The monthly survey, which is calculated on asking prices
rather than completed transactions, comes at a time of year when the property
market is typically quiet, as buyers and sellers take a break from the spring
selling season and households concentrate more on holidays than house buying.
According to Rightmove, the seasonal slowdown in activity
has caused the overall market to rise by just 0.1% last month, but while that
includes a drop in prices for first-time buyers outside of London since June,
the traditional blip in the market at this time of year has provided little solace
for embattled buyers trying to get on the property ladder.
The data shows that the national average asking price for
people buying their first home has dropped by 1.7% since last month to
£196,450, but that figure is still 3.8% higher than a year ago, while the
first-time buyer sector is the highest riser in the market during 2017.

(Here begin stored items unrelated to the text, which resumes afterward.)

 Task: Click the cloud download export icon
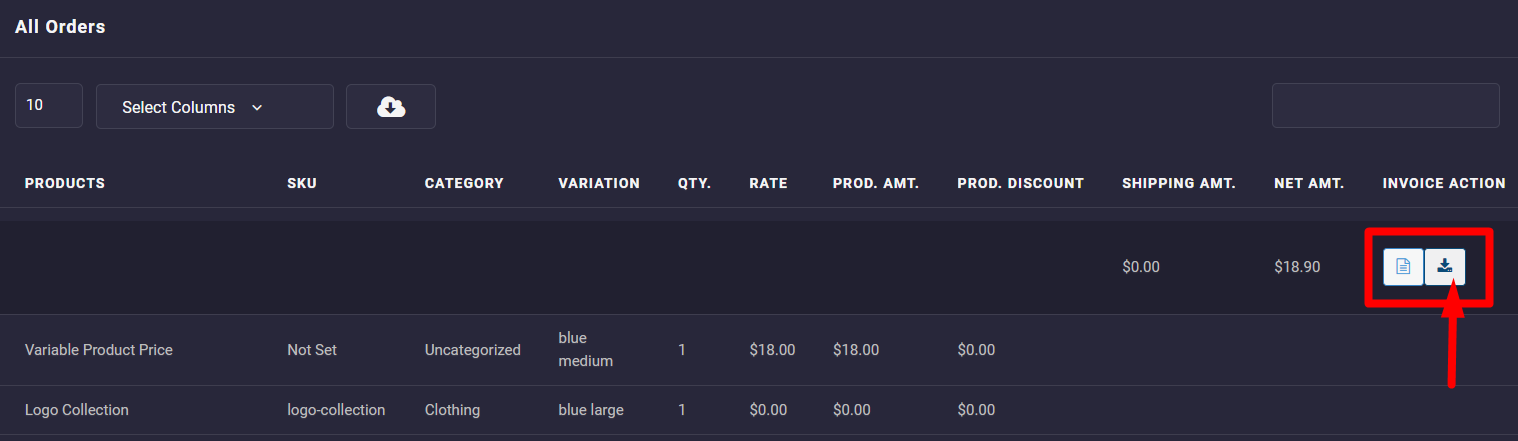391,107

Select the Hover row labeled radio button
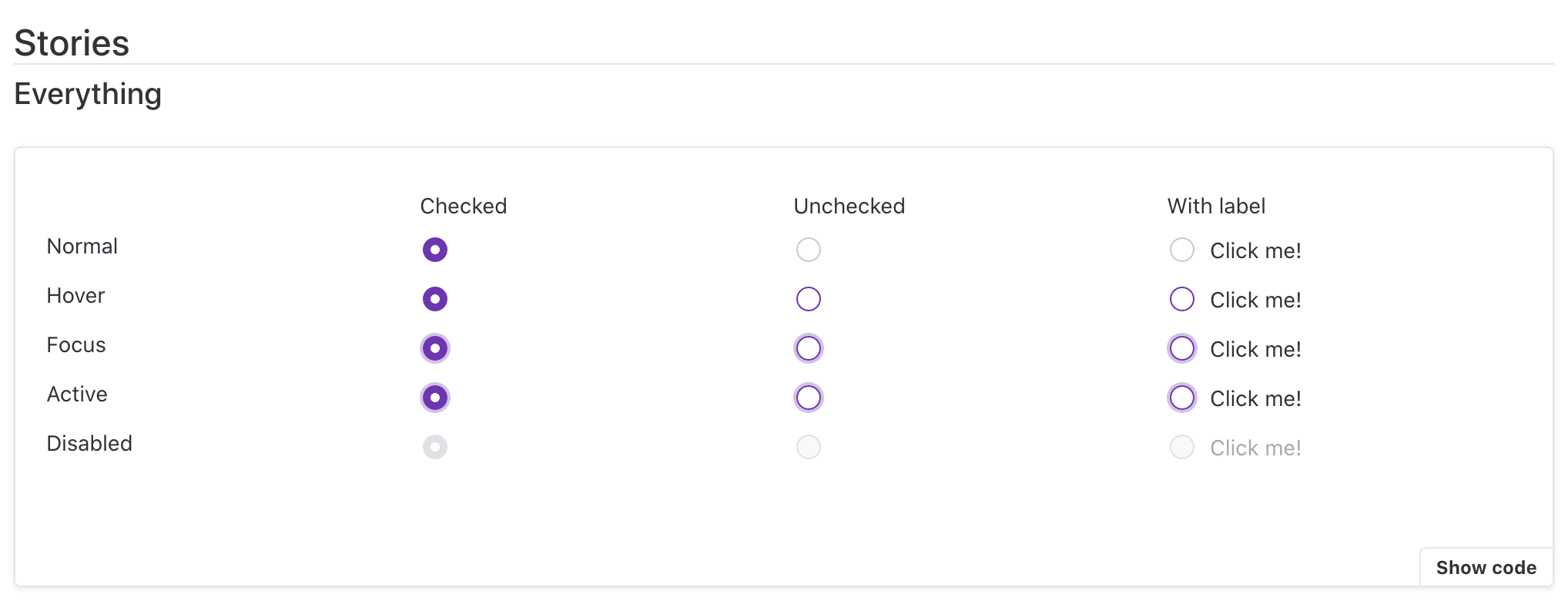pos(1182,299)
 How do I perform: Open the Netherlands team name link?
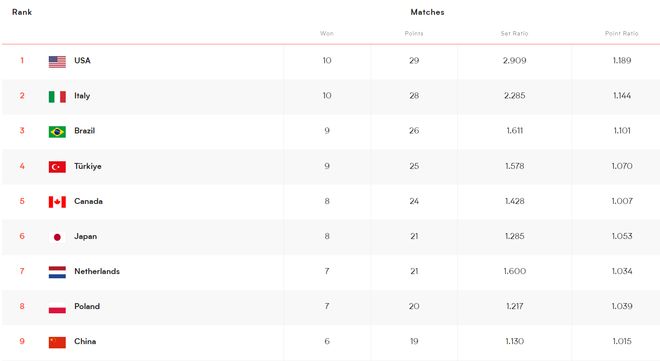[x=97, y=271]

Still, Rightmove cautioned that in spite of high demand and
lack of suitable supply, stretched buyer affordability continues to act as a
price brake. While all regions have seen year-on-year price rises, the national
average stands at a “relatively subdued” increase of 2.8% to £316,421, the
company said.
The warnings about supply also dovetail with a survey from
the Royal Institution of Chartered Surveyors (Rics) published last week, which
showed that the average number of properties available per agency branch had
fallen to an all-time low in June, at just over 42.
Brian Murphy, head of lending for Mortgage Advice Bureau,
added: “The average time to sell, standing at 60 days in this month’s
Rightmove report, has remained broadly unchanged now for the last quarter,
and also points to market consistency in most areas that again flies in the
face of some who might suggest that the market is in negative territory.
“Quite to the contrary, all of these indicators would point
to a calm, steady and functioning UK market, with perhaps those consumers who
did decide to ‘wait and see’ in the lead up the election now deciding to simply
get on with their move, adding yet more motivated movers into the mix in most
parts of the UK.”
Overall, the West Midlands has experienced the greatest
price rises in England and Wales during 2017, according to the Rightmove
survey, with prices 6.1% higher than last year.
The East Midlands has been the next best performer with
price growth of 4.9% followed by Yorkshire and Humber at 4.1%. Greater London
has had the weakest growth of the regions outside central London over the past
12 months with 0.9%, followed by the north-east with 1.6%.